Reports

This report is based on medical evidence presented at sanctioned medical congress, from peer reviewed literature or opinion provided by a qualified healthcare practitioner. The consumption of the information contained within this report is intended for qualified Canadian healthcare practitioners only.

Based on the following articles: Kuna et al. Int J Clin Pract 2007;61(5):725-36. Bousquet et al. Respir Med 2007; 101:2437-46. Vogelmeier et al. Eur Respir J 2005;26:819-28.

Reviewed by: Louis-Philippe Boulet, MD, FRCPC

Institut de cardiologie et de pneumologie Hôpital Laval Quebec City, Quebec

Professor of Medicine Université Laval Quebec City, Quebec

The prevalence of asthma is increasing in both sexes in Canada, though more so in men (Respiratory Disease in Canada, Health Canada, September 2001), and there are few signs that asthma control is significantly improving. According to the Reality of Asthma Control survey by McIvor et al. (Can Fam Physician 2007; 53:672-7), 53% of 893 adults surveyed had uncontrolled asthma based on objective criteria of the Canadian Asthma Consensus Guidelines. Over 80% of the same survey group reported that there were times when their symptoms became worse. For those with uncontrolled asthma, exacerbations led to substantially greater use of health care resources than for those whose asthma was controlled.

The Canadian Lung Association also maintains that asthma is the number one cause of emergency room (ER) visits and that approximately 500 adults die from asthma each year—despite guidelines that recommend aggressive management beyond the mildest forms of the disease.

As it turns out, poor asthma control has less to do with the medications used than the way in which patients use or misuse them. In a literature review undertaken to better understand patient compliance, lead author Lacasse et al. (Can Respir J 2005;12(4): 211-7) found that fewer than half of patients who had been prescribed an inhaled corticosteroid (ICS) for maintenance therapy took the medication as prescribed; about one in four were taking almost no medication at all; and a similar number of patients were using their inhalers only occasionally. Fear of weight gain and other potential side effects, and complexity of therapy can affect adherence to ICS, among other factors.

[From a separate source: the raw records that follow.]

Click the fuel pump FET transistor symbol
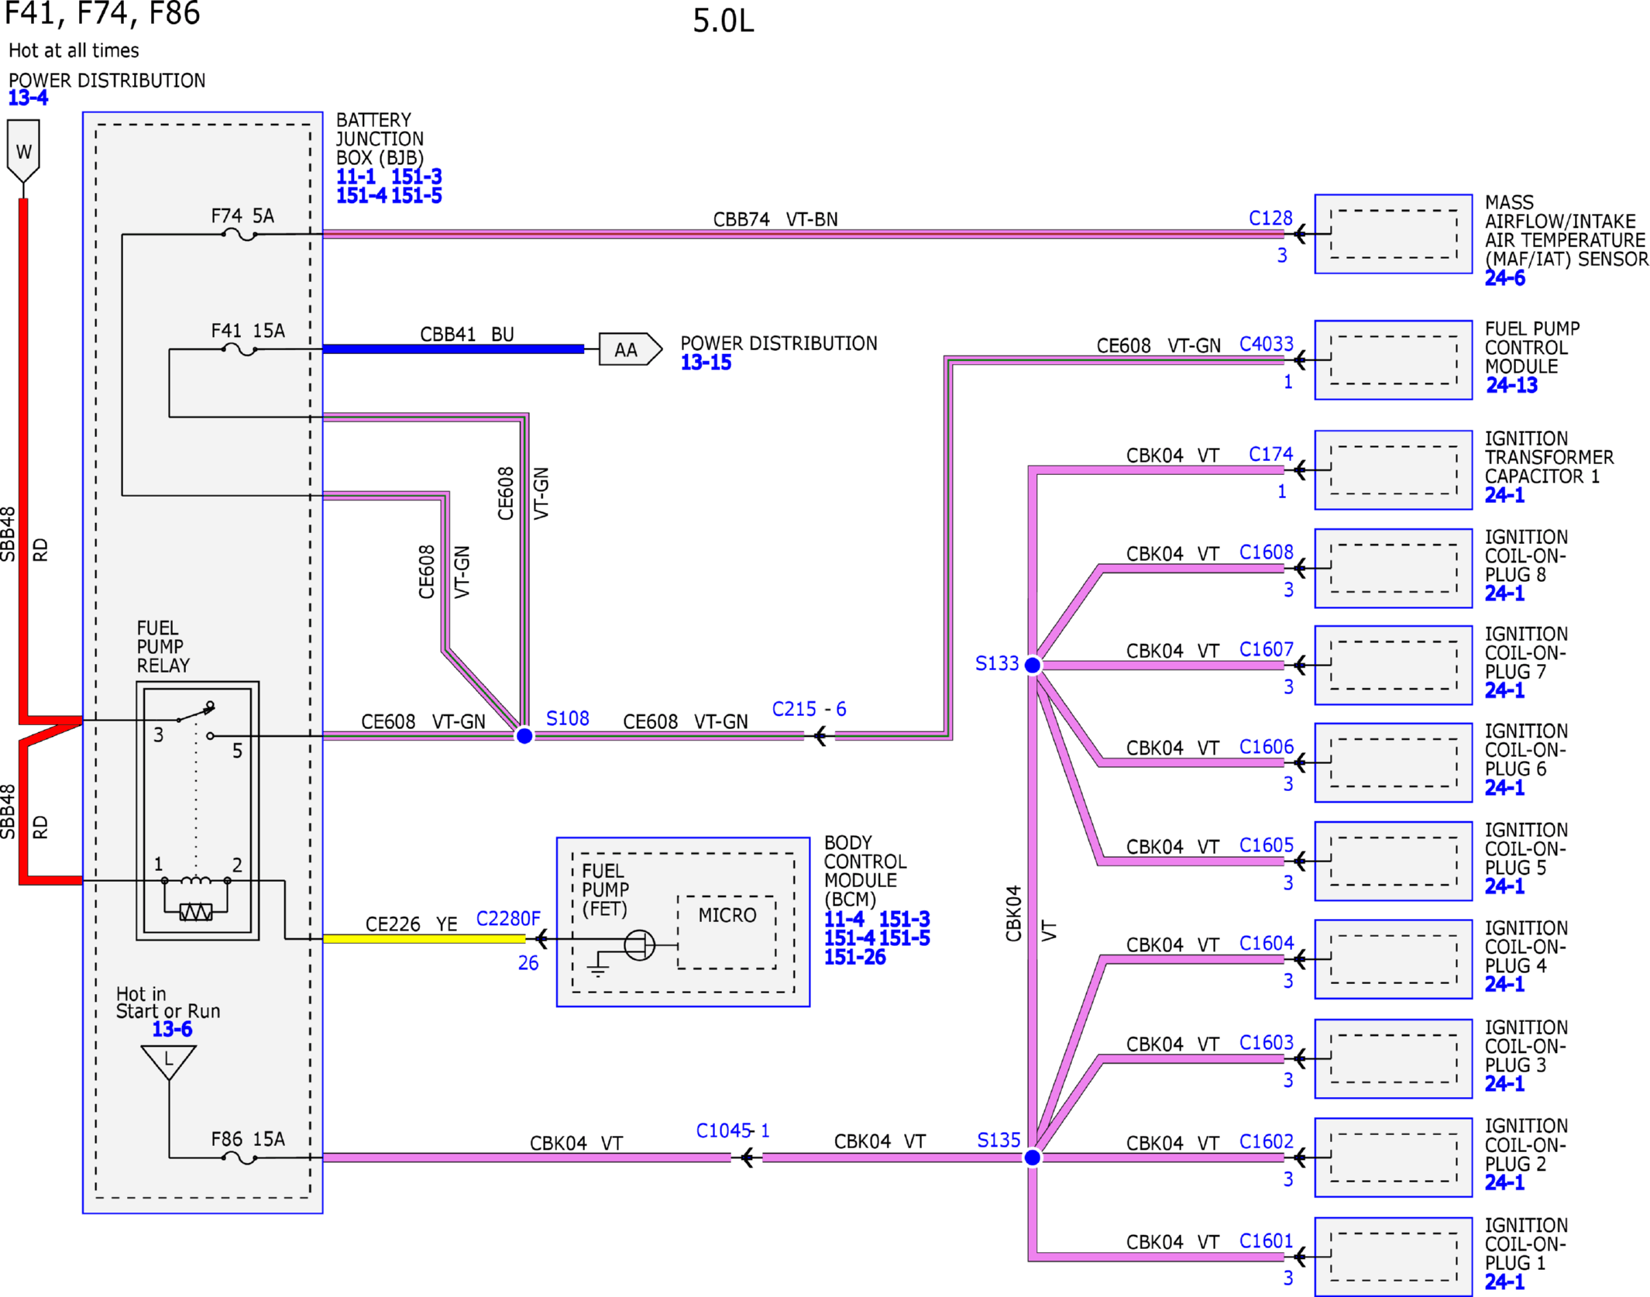1650x1297 pixels. pos(639,945)
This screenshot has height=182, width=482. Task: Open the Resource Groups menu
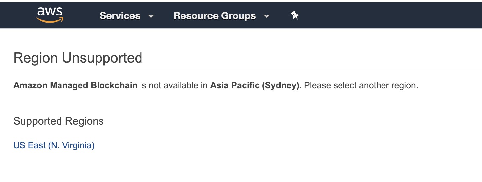(214, 16)
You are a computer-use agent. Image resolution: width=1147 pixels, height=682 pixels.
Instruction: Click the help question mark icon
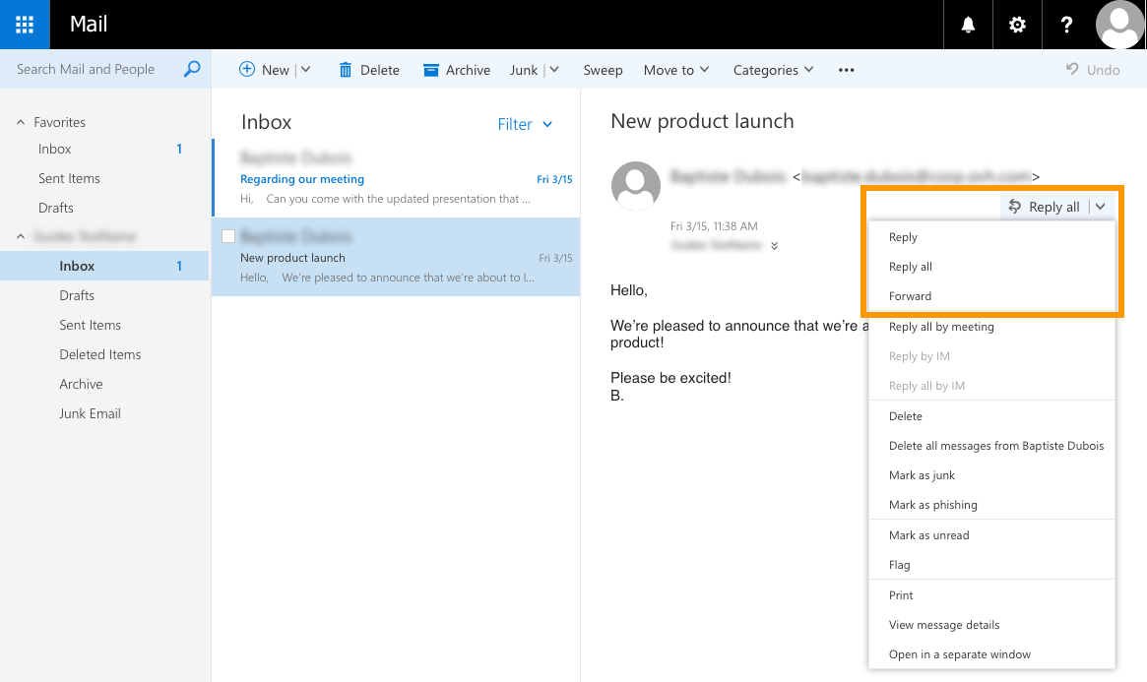coord(1066,25)
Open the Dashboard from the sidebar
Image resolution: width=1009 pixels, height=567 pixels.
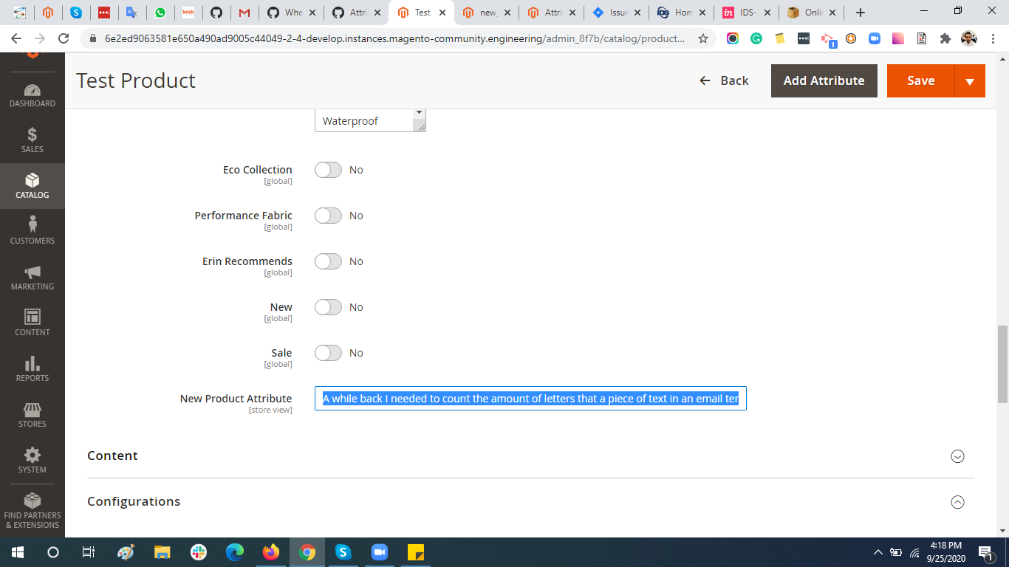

One approach that has become popular is to treat asthma with a fixed combination of an ICS and a long-acting beta2-agonist (LABA) plus a short-acting beta-agonist (SABA) for symptomatic relief. As pointed out by Vogelmeier et al. (Eur Respir J 2005;26(5):819-28), not only are fixed-combination inhalers more convenient than separate inhalers, but they can often control asthma at lower doses of ICS compared with ICS therapy alone. Currently, two ICS/LABA combination inhalers are available: budesonide/formoterol and salmeterol/fluticasone, both of which are used as maintenance therapy, along with a separate SABA as needed for symptom relief.

A number of investigators have proposed that the ICS/LABA combination be used for both maintenance and reliever therapy, obviating the need for SABA as rescue medication. This simplified strategy must be able to offer rapid onset of action, as rapid symptomatic relief is clearly needed in asthma management.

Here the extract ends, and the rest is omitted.